Extract every line below that contains the string "badge". Matching is case-sensitive.

## START RECORDS FOR THE TASK

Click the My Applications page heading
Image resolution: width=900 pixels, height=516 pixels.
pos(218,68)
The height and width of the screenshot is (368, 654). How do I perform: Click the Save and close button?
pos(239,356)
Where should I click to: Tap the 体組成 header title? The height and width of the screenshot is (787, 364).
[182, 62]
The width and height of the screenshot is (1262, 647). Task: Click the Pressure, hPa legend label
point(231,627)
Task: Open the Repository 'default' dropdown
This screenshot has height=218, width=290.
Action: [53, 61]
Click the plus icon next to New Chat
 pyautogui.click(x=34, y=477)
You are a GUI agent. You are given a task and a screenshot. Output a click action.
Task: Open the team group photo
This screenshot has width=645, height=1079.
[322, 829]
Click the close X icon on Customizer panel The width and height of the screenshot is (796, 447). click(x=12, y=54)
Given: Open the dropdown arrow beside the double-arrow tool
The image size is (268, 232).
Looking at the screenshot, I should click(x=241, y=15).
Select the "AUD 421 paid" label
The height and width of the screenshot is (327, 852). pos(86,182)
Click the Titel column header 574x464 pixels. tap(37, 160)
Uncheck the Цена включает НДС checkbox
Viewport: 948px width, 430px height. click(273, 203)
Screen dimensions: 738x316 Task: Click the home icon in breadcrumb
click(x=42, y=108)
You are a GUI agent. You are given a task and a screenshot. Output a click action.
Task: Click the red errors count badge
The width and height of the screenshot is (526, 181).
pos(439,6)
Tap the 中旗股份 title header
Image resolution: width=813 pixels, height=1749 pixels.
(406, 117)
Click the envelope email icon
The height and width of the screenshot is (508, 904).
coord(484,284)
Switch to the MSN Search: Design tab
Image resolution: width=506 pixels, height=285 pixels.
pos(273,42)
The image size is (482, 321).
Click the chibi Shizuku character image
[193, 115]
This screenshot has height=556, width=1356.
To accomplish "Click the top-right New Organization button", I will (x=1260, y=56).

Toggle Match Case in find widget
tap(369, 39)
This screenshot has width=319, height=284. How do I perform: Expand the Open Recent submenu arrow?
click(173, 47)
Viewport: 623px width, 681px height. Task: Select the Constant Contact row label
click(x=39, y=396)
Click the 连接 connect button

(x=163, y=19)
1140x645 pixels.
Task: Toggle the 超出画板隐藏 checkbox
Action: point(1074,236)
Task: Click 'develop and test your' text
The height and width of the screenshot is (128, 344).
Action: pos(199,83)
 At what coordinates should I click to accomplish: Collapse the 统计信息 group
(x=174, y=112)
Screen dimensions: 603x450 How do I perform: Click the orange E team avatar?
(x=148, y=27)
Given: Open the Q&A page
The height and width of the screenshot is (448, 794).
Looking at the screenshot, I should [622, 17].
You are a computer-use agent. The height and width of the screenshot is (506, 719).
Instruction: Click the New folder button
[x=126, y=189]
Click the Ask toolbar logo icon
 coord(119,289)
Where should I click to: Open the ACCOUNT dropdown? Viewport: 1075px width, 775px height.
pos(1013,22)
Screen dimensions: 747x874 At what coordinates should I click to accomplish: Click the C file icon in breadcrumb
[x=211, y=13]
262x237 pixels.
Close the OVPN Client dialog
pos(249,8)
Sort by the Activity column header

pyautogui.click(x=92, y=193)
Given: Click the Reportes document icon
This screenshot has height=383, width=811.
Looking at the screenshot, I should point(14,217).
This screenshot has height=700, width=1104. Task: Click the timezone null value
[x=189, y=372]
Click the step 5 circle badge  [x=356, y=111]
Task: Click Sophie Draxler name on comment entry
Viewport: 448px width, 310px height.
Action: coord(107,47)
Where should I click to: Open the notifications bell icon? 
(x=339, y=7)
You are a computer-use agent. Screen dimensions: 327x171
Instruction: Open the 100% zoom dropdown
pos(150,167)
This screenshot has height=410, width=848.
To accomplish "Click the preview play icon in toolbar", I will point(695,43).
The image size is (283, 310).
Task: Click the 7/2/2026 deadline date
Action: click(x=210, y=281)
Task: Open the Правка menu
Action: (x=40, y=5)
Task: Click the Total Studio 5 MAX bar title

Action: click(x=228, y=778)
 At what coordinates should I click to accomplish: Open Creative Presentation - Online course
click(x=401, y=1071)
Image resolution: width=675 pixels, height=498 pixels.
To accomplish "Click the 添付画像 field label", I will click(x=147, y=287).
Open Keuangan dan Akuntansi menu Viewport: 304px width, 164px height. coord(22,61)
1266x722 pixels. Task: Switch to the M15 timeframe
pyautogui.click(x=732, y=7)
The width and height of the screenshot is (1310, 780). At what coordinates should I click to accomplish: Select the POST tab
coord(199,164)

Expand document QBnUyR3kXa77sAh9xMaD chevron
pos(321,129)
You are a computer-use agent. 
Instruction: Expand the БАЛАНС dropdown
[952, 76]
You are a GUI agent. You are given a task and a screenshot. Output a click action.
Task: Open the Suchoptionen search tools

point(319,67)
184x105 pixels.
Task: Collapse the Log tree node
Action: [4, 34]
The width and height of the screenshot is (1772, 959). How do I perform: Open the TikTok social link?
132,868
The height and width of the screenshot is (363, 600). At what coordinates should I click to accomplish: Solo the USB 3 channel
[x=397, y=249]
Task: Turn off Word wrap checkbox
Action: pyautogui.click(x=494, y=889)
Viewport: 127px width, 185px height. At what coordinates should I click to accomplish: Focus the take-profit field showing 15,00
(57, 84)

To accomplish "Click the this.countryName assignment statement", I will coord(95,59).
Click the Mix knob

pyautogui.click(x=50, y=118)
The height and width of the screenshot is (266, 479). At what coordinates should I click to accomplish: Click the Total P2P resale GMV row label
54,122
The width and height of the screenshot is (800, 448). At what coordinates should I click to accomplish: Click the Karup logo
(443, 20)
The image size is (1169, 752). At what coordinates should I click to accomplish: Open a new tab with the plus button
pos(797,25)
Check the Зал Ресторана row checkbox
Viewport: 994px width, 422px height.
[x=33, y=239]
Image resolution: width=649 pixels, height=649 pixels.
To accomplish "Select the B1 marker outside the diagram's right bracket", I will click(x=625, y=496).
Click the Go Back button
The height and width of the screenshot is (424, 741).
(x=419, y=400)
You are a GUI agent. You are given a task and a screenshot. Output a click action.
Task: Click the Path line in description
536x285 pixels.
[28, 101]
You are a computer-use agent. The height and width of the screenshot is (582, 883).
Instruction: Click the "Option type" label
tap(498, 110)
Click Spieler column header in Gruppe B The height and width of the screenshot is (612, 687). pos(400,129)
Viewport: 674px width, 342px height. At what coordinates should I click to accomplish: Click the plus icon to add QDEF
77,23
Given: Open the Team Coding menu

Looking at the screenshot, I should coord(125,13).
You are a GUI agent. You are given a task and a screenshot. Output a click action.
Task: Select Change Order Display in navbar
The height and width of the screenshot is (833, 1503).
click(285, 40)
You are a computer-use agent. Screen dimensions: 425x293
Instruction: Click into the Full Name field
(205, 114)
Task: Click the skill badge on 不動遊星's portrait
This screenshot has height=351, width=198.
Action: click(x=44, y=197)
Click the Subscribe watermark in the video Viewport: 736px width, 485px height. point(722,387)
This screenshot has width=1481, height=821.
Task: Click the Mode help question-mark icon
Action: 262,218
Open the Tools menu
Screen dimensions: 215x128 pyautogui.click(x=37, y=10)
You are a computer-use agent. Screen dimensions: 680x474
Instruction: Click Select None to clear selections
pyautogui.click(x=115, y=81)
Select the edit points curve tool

## END RECORDS FOR THE TASK

_FULL RESPONSE_
Task: Click the red errors count badge
Click the step 5 circle badge  [x=356, y=111]
Task: Click the skill badge on 不動遊星's portrait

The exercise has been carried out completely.